The fees paid by the companies ranged from $44.4 million by Northwestern Corp. of Sioux Falls, S.D., a regional utility and network provider, which included more than $39 million related to the implementation of a customer-service software system, to $35,126 from Portland, Ore.-based AVI Biopharma Inc., all but $8,500 for auditing services.
Consulting fees draw scrutiny
The implosion of Enron, and the surrounding furor over Andersen’s role, has put intense scrutiny on the importance of consulting and other non-audit fees to the nation’s accounting giants, and whether those fees compromise auditor integrity and independence.
Among the former Andersen clients who revealed their fees, roughly 70 percent–or more than $700 million–went for “other” fees, including consulting and financial information system design.
But Andersen’s losses, of course, are not limited to the client side.
Since the company announced in early April that it was laying off 7,000 of its 26,000 U.S. employees, the remainder of its American business has dwindled rapidly, much like its overseas network, where more than half of Andersen’s 84 international affiliates have decided to merge with rival firms.
For its part, Andersen has vigorously defended itself against the government indictment, and argued since it began selling off business units in April that it is reducing the scope and scale of its U.S. practice to align staffing and costs with its reduced revenue base.
“Andersen will clearly be a much smaller and different firm as a result of what the Justice Department did,” spokesman Patrick Dorton said.
Overall, at least 500 Andersen partners and almost 9,000 employees in the United States are tentatively set to go to rival firms as a result of the deals the company has struck over the past six weeks.
KPMG Consulting is set to gobble up 3,200 partners and employees in Andersen’s U.S. consulting partnerships, Deloitte & Touche has taken 2,000 tax employees, including 200 partners, and Ernst & Young has struck deals with more than 16 Andersen U.S. offices, for close to 1,500 partners and staff in a wide range of businesses, from auditing to mergers and acquisitions specialists. RHI is also taking about 50 partners and 710 employees to start a new business risk-consulting arm, tentatively being called Protiviti.
Local firms hire staffers
Smaller, local and regional accountants, such as Gleeson, Sklar, Sawyers & Cumpata, have been chipping away at Andersen’s core group of employees, according to Art Bowman, editor of the industry newsletter Bowman’s Accounting Report. He has spoken to more than 200 accountants in various recent meetings and estimates that 10 percent to 20 percent have picked up Andersen staff.

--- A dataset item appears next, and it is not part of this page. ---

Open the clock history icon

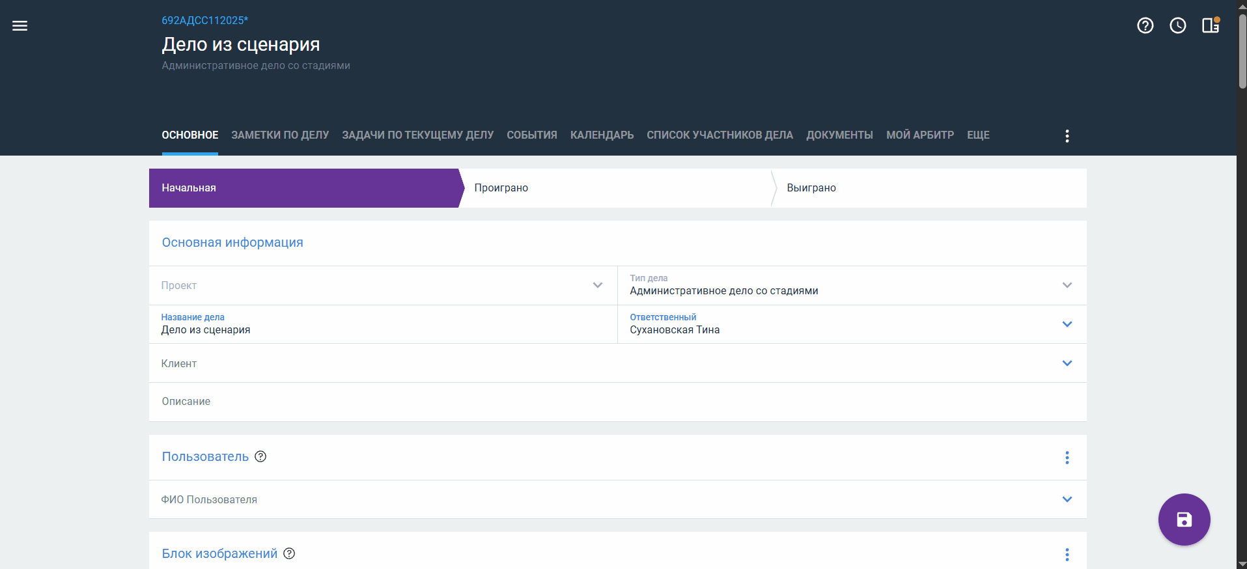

Even though the last of its main rivals, PricewaterhouseCoopers, may have come late to the party–wary of potential legal and financial liabilities faced by Andersen as a result of Enron’s collapse–it is now bidding to snap up large parts of the remaining business, primarily its mid-market audit and financial-services practice.
The final destination of the mid-market practice, which deals with small and medium-size privately owned firms, is unlikely to be as clear-cut as previous deals. A preliminary agreement with Chicago-based Grant Thornton for the entire national practice was stymied by Chicago-based rival BDO Seidman when it appealed directly to partners, offering a viable alternative.
With PwC, the nation’s largest accounting firm, now also in the running, it is unlikely that a deal for the entire U.S. mid-market business will be struck, Koltin said, and, instead, separate practices will spin off in different directions.
For several months, Koltin has been suggesting that Andersen was doomed, particularly after the March decision by the Justice Department to indict the firm on a charge of obstruction of justice from the destruction of documents relating to its audits of bankrupt energy firm Enron.
“I used to think [Andersen] could carve out a specialty area or niche, but now I don’t think so,” Bowman said. “I don’t know what they would have of real value to add to their clients. And if they’ve gotten rid of key offices and people, it’s hard to call themselves a national firm or even regional.”